*** Data shown ***

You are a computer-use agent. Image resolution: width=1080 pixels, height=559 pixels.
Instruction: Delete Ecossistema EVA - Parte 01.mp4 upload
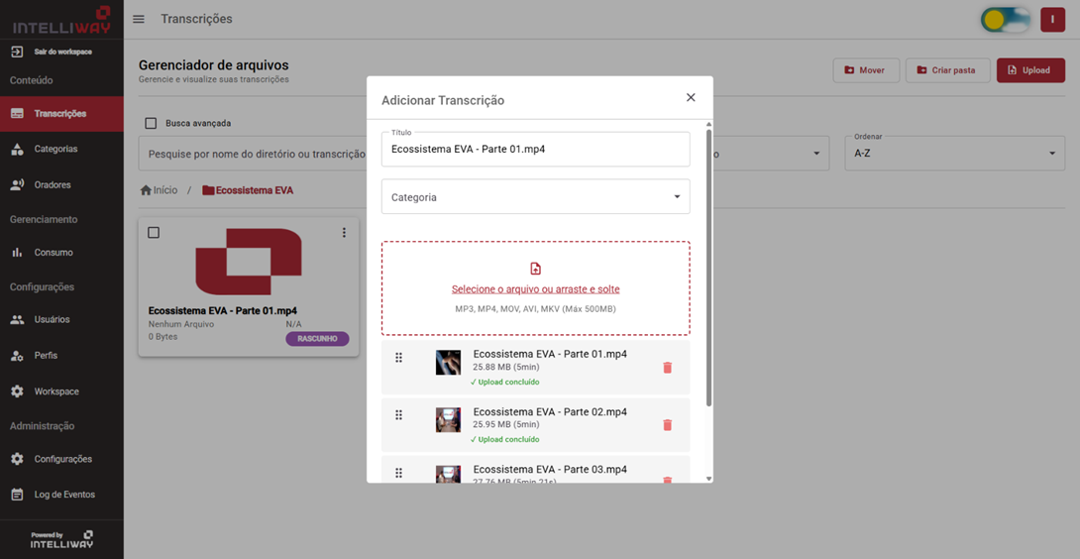[667, 368]
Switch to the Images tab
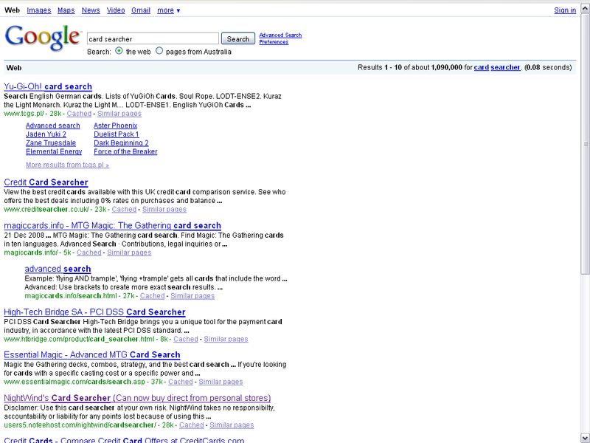 [39, 10]
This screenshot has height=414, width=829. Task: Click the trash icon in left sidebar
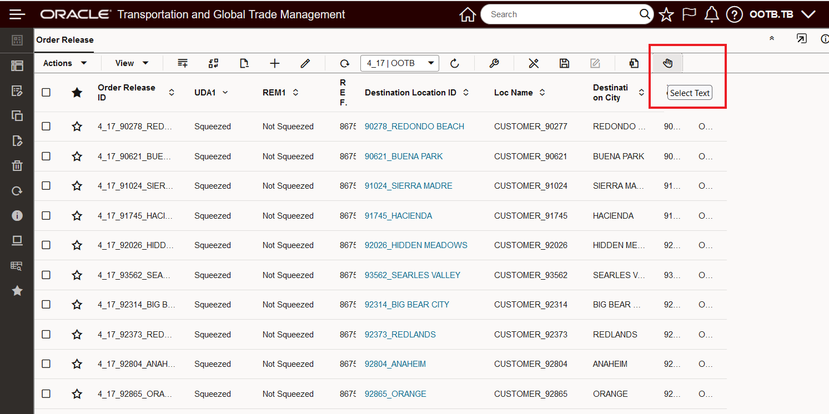pyautogui.click(x=17, y=165)
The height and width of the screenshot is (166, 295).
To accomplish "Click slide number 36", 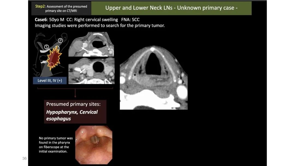I will (x=25, y=158).
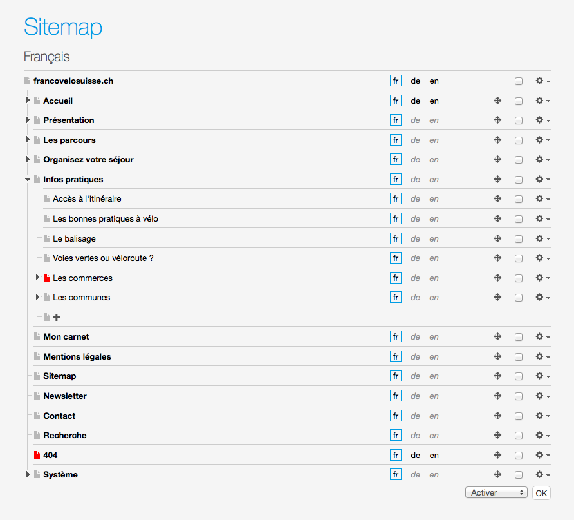Click the red page icon of Les commerces
This screenshot has height=520, width=574.
pos(46,278)
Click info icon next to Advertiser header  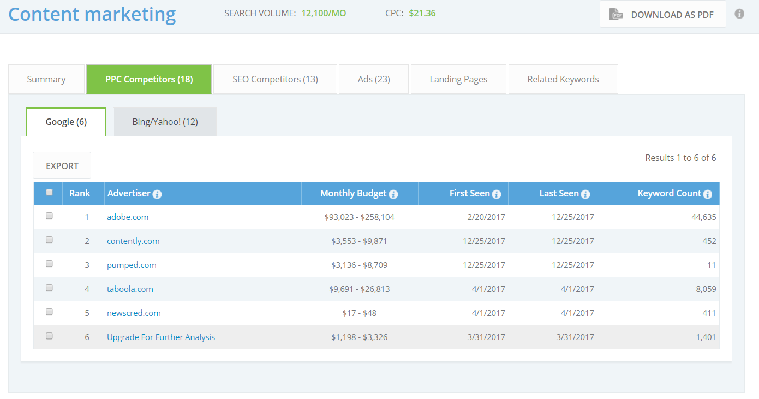pos(157,194)
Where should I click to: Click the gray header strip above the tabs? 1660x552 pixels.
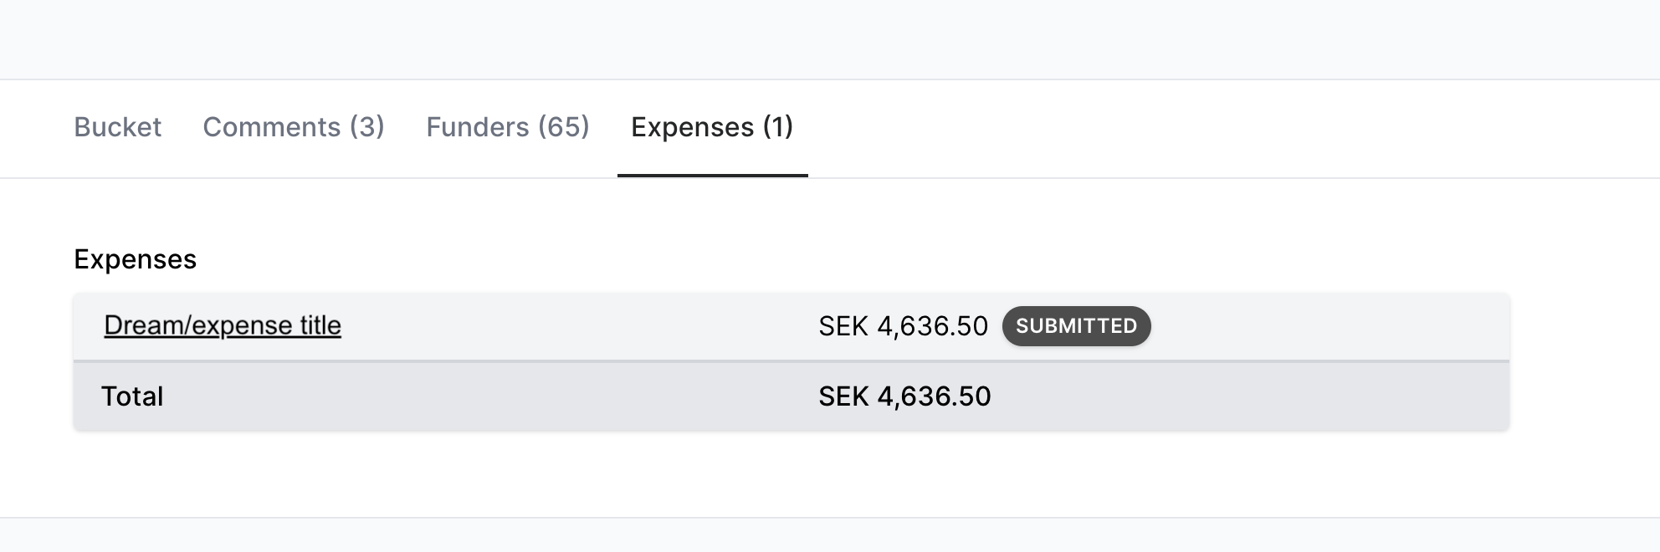coord(830,38)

***

The reply should hold the entries above from the line with "This screenshot has height=414, width=829." to the line with "The height and", duplicated exactly, pictures excluded.

This screenshot has height=414, width=829. Task: Click the trash icon in left sidebar
pyautogui.click(x=17, y=165)
The height and width of the screenshot is (166, 295).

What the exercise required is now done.